● **What you should do**
Transcribe only what runs from the line containing "Select the Receta-CNM.pdf checkbox" through the final line below, exactly, and leave every picture out.

● **Saved data entries**
========

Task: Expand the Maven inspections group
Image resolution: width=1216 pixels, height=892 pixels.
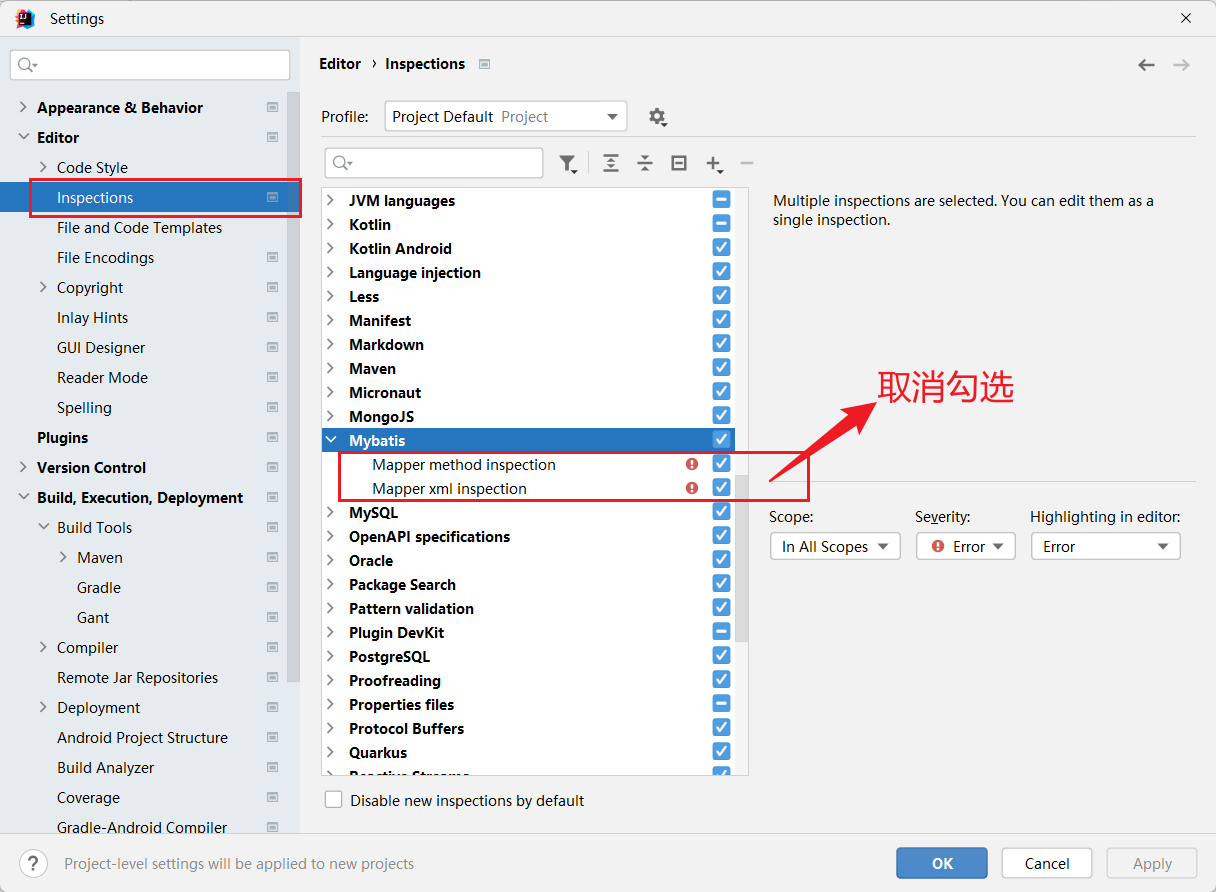Action: pos(331,369)
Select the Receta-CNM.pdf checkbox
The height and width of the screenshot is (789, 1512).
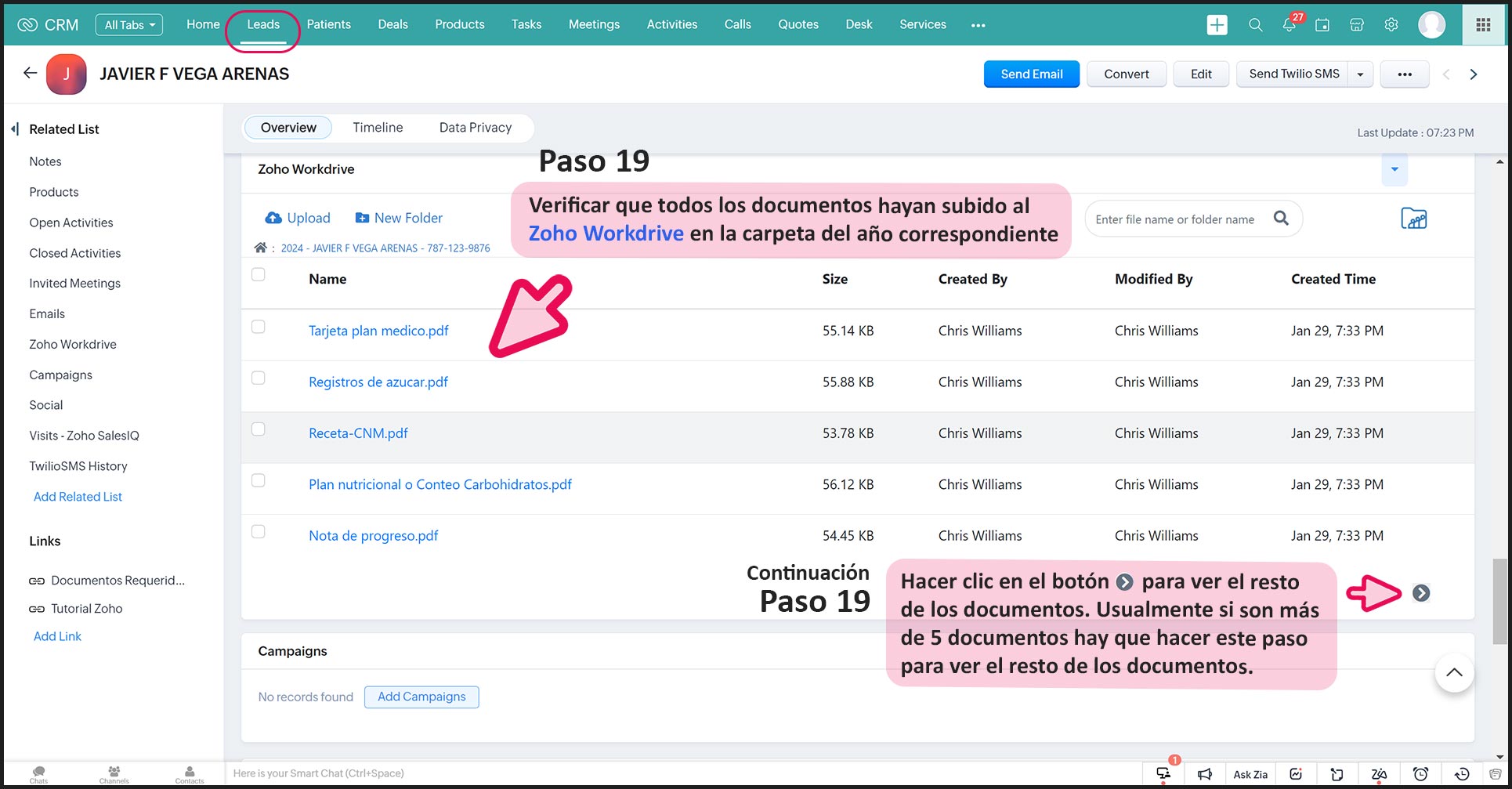[x=259, y=429]

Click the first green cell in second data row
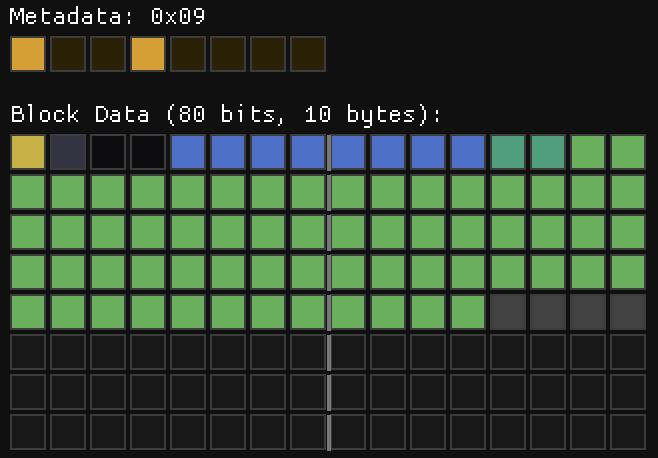[x=28, y=192]
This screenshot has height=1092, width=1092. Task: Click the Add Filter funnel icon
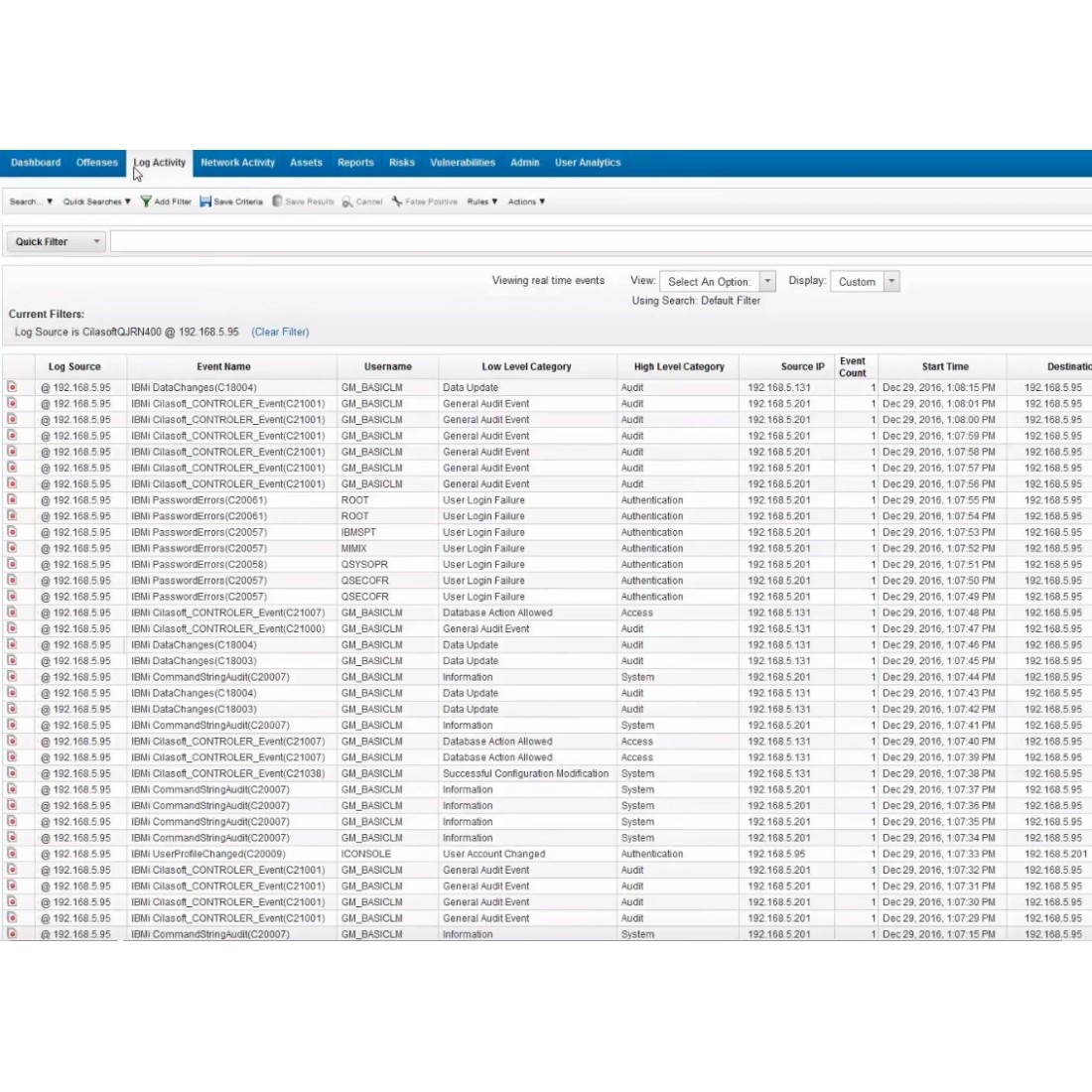coord(145,202)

========

● **Written answer**
Select the Receta-CNM.pdf checkbox
The height and width of the screenshot is (789, 1512).
[x=259, y=429]

Click the first green cell in second data row
[x=28, y=192]
This screenshot has height=1092, width=1092. Task: Click the Add Filter funnel icon
coord(145,202)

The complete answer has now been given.